If you were one of the players that didn't and would never like it, there's nothing much to say. Its not that I want your gaming experience degraded, but if you asked me if I would have been willing to trade the invention system away to get back the players it cost the game, I would have to honestly answer "no."
Which, incidentally, brushes up against the asymmetry associated with alting. This is something I actually discussed with the devs occasionally in different guises, in particular when I was part of the Freedom focus group. This is a huge oversimplification for discussion purposes, but the wedge between those that want focused progression and those that want a variety of alts isn't in their differing desires, its actually how they interact with an overlapping player type: completists.
A "deep" (for lack of a short descriptor) completist wants to do everything on a single character. If it exists in the game, they want to do it at least once, get it at least once, have at least one of it. They want every badge, they want everything unlocked, they want to have done every mission at least once. Every time the devs add something they cannot experience on a single character that is related to making more characters, like power sets, they see that as time that could be spent making the game deeper for them: its an opportunity cost.
However, that's not true going the other way. an alt-completist wants to try every possible character type: every kind of archetype, every powerset, maybe even every powerset combination eventually. But they *also* tend to want those alts to be "first class citizens" which means to a large extent if they do it on one, they want to do it on all, or at least a large percentage of them. They want badges on more than one alt, they want to do mission content on more than one alt, they want to progress to the maximum progressional levels on every alt.

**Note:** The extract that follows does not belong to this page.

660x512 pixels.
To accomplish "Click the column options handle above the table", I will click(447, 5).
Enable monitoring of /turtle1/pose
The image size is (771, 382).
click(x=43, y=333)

When you add depth to the game rather than breadth, the impact on alt-completists isn't that there's an opportunity cost, its that there's the potential to place a lot of content out of reach. Now, adding powersets also adds content out of reach of the deep-completists, but because they are deep players they already made that decision to forgo exploring alternate characters in the first place. Its adding content in an area they already decided not to go. It hurts less. If it hurt more, they would be altists.
So in effect, you have a game where you can expand its width (by adding more character options) and its depth (by adding more progressional systems and content). For those that want depth, increasing the width only hurts a little. But for those that want width, a significant percentage not only want width they also *need* less depth. For them, adding depth hurts more.
I think the discussion of "grindy end game" masks a more fundamental problem that the devs perceived in the feedback they got, and is something Matt had on his mind when writing that article. A game that encourages alting does create a problem that is specific to alting in that there is a group of players you will enable that won't just advocate for more alting options but also *less* everything else. That's not true in the reverse, and its a problem that can hamper future development of a game.
Personally, I think the dev team believed this problem was mostly intractible. I tended to think it was not completely intractable: it could be significantly moderated in a way that the Incarnate system itself did not succeed at. But I think the core of the problem is actually intractable. My philosophy was "something for everyone, not everything for someone." That means when in doubt, develop in a way that gives something to each kind of playstyle. But there's one kind of playstyle that philosophy is incompatible with: the wide-completists. When you give something to everyone, you will almost certainly be adding things to the game that make it increasingly difficult to be a wide-completist. In my opinion, that's just the way it goes: if you want to be a wide completist, you need to have a lot of time to do so.
As a developer, you never want to say to a player that you're just not going to develop for them, but the truth is that you either develop for wide-completists, or everyone else, and everyone else usually wins. The only reason why CoH was compatible with wide-completists in the first place was purely coincidental: they simply didn't have enough developers to outrace most wide-competists until long after launch. But it wasn't for lack of trying.
As I said, this is oversimplifying a lot, but that's how I tended to see the overlapping player interests. I don't know if the devs saw it exactly the same way, but I do know there were many times during my discussions with a dev where they would say words to the effect of "we can't do that because" and essentially give a reason congruent to the above: that doing so would make life difficult for one segment of the player population or another. Its something they thought about a lot.